Reviews 

“Bad Girls”

By | August 13th, 2018
Posted in Reviews | % Comments

It’s 8pm on New Year’s Eve 1958 at mob-run Cuban casino, El Eden, and singer Taffy is on stage, while single mother and dancer Ana cares for her daughter backstage, and Gangster girlfriend Carole is getting ready for the night’s celebrations by sleeping with her mobster boyfriend’s driver. It’s almost midnight, the verge of 1959, Taffy is due back on stage; these women have killed an American gangster and a Cuban general and are preparing to steal six million dollars and escape their current lives. This is “Bad Girls,” the new graphic novel from writer Alex de Campi and artist Victor Santos, a revolutionary story of crime, ticking clocks, and women reclaiming agency.

Cover by Victor Santos
Written & Lettered by Alex de Campi
Illustrated by Victor Santos
In this heart-pounding, starkly colored, and visually stunning graphic novel, three women have twelve hours to get out of Cuba with six-million dollars on the night of New Year’s Eve 1958.
Gangster’s moll Carole, jazz singer Taffy, and mambo queen Ana all have their reasons for needing to escape the El Eden Casino in Havana. And on the tumultuous night of New Year’s Eve, when Cuban dictator Fulgencio Batista flees the country and the nation falls to Fidel Castro, they get their chance…with the help of six suitcases filled with stolen dirty money. Of course, it’s one thing to get the cash…and quite another to get off the island alive.
From the Eisner-nominated writer Alex de Campi and virtuoso artist Victor Santos, this story of three strong and multifaceted women struggling to leave their pasts behind in a tension-filled getaway is timely, fast-paced, and gripping.

This noir story of women struggling to get by, who are presented with hope, a way out from Carole’s coercive relationship, a better life for Ana’s daughter, is subtly political. In this #MeToo moment, women in coercive situations are finding a voice and agency, in “Bad Girls,” they fight their way out. Our heroes, these bad girls, violently find their own way against American mobsters and Batista’s soldiers. They take the ill-gotten wealth of these bad men and aim to use it to protect themselves and their families, rather than the naked greed of the gangs and corrupt military. This is all against the backdrop of revolutionary Cuba, as Castro pushes nearer, and government officials flee the island. Just like now in America, the UK, and Europe, this setting is a tumultuous political moment for Cuba, there is a lot of hope but also fear and violence and insecurity. All the characters in “Bad Girls” are unsure of what tomorrow may bring, putting them in a position where they actions can be large, dramatic, and brutal.
_____
◆ **Task 1**: Rewrite the entries from their beginning through the line containing "BLOG Element type: text (804, 22)", swapping "Maintenance" for "Repairs" and leaving everything else the same.

◆ **Task inputs**:
_____
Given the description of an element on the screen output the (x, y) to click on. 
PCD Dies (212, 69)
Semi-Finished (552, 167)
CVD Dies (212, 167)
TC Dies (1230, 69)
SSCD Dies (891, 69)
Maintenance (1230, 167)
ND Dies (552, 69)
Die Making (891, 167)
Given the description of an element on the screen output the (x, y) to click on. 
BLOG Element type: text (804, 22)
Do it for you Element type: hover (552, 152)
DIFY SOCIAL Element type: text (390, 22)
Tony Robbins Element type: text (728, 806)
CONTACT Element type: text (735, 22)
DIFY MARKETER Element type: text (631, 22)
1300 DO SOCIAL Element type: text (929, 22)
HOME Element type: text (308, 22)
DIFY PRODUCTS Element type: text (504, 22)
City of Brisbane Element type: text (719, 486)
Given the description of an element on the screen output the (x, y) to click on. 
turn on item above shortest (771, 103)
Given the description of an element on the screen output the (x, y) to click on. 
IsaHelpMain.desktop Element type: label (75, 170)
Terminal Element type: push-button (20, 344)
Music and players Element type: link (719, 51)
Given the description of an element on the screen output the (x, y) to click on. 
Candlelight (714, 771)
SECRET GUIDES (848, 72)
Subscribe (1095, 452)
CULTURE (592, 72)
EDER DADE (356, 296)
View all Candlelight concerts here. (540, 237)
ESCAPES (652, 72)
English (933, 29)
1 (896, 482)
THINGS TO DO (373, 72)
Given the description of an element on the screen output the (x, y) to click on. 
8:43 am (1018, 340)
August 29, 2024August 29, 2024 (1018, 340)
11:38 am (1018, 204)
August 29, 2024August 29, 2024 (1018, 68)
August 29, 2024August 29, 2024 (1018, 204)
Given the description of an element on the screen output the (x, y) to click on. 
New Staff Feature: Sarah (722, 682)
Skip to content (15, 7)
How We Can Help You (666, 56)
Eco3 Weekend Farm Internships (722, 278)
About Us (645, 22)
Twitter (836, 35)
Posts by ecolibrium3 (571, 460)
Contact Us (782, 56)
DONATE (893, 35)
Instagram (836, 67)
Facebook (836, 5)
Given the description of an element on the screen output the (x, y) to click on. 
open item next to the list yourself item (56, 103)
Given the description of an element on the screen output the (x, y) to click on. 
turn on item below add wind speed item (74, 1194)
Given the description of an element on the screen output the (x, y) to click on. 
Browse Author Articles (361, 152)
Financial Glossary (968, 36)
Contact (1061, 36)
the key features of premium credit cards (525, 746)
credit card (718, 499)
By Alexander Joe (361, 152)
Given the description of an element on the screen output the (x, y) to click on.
_____
◆ **Task 2**: Using the review of "Bad Girls," decide whether each statement agrees with it, answering yes or no and quoting the words that settle it. (a) Alex de Campi wrote the graphic novel. (b) The three women have twenty-four hours to get out of Cuba. (c) The stolen money is carried in six suitcases.

◆ **Written answer 1**:
Given the description of an element on the screen output the (x, y) to click on. 
PCD Dies (212, 69)
Semi-Finished (552, 167)
CVD Dies (212, 167)
TC Dies (1230, 69)
SSCD Dies (891, 69)
Repairs (1230, 167)
ND Dies (552, 69)
Die Making (891, 167)
Given the description of an element on the screen output the (x, y) to click on. 
BLOG Element type: text (804, 22)

◆ **Written answer 2**:
(a) Yes: "Written & Lettered by Alex de Campi"
(b) No: "three women have twelve hours to get out of Cuba"
(c) Yes: "six suitcases filled with stolen dirty money"